Miriama is making a square window using 16 smaller red or white square panes.
What is the biggest number of red panes that Miriama can put in the window so that no three of them are in any row or column?
How many ways can this be done?
Miriama is now working on a square window that has 25 smaller red and white square panes. What is the biggest number of red panes that she can put in the window so that no three of them are in any row or column? In how many ways can this be done?

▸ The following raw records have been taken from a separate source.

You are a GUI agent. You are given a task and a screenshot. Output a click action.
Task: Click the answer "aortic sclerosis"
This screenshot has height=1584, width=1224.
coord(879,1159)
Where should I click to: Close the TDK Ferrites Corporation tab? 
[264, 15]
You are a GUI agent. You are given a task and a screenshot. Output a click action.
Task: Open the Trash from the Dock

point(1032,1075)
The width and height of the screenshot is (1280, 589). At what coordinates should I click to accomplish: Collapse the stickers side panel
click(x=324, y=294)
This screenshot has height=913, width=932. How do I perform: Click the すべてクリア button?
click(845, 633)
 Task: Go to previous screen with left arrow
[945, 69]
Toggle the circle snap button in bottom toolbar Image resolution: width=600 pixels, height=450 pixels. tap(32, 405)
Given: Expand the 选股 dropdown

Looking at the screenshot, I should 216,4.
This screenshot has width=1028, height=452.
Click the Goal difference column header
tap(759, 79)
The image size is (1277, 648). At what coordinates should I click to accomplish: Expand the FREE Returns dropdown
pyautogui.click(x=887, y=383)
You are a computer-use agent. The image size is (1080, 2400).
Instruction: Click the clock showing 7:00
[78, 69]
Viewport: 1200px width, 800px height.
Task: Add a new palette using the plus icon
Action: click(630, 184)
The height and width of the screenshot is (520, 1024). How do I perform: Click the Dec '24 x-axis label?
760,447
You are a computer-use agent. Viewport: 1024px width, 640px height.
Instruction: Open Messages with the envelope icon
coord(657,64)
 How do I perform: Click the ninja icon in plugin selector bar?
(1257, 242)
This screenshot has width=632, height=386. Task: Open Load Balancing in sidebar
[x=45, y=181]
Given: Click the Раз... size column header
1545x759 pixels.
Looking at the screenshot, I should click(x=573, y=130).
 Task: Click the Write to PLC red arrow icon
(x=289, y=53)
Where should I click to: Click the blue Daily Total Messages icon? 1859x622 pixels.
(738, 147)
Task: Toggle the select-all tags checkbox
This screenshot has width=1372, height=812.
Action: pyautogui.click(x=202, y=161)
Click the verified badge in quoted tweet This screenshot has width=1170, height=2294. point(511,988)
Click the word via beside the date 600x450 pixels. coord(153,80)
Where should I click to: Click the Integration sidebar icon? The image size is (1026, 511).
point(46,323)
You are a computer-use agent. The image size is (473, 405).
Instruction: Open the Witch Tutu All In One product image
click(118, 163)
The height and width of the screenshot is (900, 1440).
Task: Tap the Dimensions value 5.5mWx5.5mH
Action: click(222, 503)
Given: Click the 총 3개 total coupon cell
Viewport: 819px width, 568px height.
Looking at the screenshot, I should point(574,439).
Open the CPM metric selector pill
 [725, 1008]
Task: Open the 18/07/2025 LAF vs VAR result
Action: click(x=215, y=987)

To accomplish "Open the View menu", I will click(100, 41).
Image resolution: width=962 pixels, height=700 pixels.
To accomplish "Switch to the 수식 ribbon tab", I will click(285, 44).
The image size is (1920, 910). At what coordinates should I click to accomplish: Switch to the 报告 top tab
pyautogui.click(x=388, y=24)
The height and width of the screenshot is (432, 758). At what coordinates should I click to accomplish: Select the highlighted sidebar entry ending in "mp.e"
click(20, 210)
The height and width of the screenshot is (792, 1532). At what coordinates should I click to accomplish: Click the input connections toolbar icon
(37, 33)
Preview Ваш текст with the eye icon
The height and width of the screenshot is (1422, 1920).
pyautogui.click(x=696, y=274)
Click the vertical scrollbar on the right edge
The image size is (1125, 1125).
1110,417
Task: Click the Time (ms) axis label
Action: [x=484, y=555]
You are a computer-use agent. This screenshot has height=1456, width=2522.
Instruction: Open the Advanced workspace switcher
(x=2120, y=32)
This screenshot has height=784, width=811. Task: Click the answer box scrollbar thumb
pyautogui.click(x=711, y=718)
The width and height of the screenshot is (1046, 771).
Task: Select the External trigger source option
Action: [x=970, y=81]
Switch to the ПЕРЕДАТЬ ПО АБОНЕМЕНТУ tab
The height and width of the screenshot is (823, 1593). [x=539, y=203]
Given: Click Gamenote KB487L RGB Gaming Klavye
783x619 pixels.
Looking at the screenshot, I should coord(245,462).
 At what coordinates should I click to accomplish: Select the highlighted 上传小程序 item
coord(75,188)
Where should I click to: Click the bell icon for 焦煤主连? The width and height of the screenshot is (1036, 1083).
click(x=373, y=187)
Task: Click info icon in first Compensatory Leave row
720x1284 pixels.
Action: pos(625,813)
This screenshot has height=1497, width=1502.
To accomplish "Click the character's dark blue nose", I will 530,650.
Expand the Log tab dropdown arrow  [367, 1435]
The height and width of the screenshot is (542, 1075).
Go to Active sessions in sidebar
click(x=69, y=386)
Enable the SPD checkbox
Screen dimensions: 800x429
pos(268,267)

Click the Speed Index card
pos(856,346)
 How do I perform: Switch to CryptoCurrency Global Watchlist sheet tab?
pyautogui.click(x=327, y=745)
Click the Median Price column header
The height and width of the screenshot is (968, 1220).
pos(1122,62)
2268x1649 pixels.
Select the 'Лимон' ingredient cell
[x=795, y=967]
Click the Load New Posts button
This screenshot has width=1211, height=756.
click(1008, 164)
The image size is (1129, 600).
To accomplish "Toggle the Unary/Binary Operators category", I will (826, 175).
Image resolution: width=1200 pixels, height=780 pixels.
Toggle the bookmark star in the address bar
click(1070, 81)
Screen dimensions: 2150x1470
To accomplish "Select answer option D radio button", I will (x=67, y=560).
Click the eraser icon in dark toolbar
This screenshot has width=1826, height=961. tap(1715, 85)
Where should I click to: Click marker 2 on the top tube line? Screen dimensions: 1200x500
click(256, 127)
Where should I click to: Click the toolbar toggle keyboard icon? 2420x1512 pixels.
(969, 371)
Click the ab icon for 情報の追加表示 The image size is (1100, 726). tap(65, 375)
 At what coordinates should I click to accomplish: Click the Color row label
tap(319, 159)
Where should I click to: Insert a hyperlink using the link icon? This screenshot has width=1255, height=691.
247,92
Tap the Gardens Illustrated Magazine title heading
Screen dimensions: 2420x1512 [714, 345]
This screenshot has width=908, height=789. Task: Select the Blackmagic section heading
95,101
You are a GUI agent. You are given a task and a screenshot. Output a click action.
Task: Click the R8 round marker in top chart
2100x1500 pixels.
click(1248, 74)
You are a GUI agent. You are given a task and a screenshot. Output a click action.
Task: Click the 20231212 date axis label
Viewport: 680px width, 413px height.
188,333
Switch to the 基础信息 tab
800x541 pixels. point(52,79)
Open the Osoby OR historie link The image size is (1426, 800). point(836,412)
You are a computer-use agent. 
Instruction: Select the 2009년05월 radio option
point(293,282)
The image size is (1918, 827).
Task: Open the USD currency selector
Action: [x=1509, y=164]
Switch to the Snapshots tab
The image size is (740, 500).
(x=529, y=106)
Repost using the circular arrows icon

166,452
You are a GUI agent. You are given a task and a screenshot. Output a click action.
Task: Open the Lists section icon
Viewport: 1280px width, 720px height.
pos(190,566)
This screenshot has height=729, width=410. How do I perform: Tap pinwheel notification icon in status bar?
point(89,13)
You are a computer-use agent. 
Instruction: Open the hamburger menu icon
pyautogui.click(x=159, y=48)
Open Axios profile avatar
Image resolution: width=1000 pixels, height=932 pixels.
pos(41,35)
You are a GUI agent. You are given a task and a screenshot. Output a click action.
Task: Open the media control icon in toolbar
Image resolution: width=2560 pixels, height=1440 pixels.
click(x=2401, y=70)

The method of solution here is the same as for No Three-In-A-Line, Level 3
The first thing to note is that we cannot have more than two red panes in each row of the window. This means that we can’t fit in more than 8 red panes without forcing three to be in a row or column. So we can systematically try to insert two red panes in each row to see if that is the largest number of red panes that Miriama can use. Here is the full set of answers:
Note that 1 and 2 are the right- and left-hand forms of the same situation. We can flip 1 over about an axis of symmetry in the plane of the window, so that it becomes 2. Hence for windows these two arrangements are the same. So there are 4 different solutions to Miriama’s problem: 1, 3, 4, and 5.
With 25 possible squares we can put at most two red panes in a row so that no three are in a row or column. So let’s try to put 10 red panes in Miriama’s window. This can be done in 5 different ways. Any other way that you can find can be rotated or reflected into one of these 5.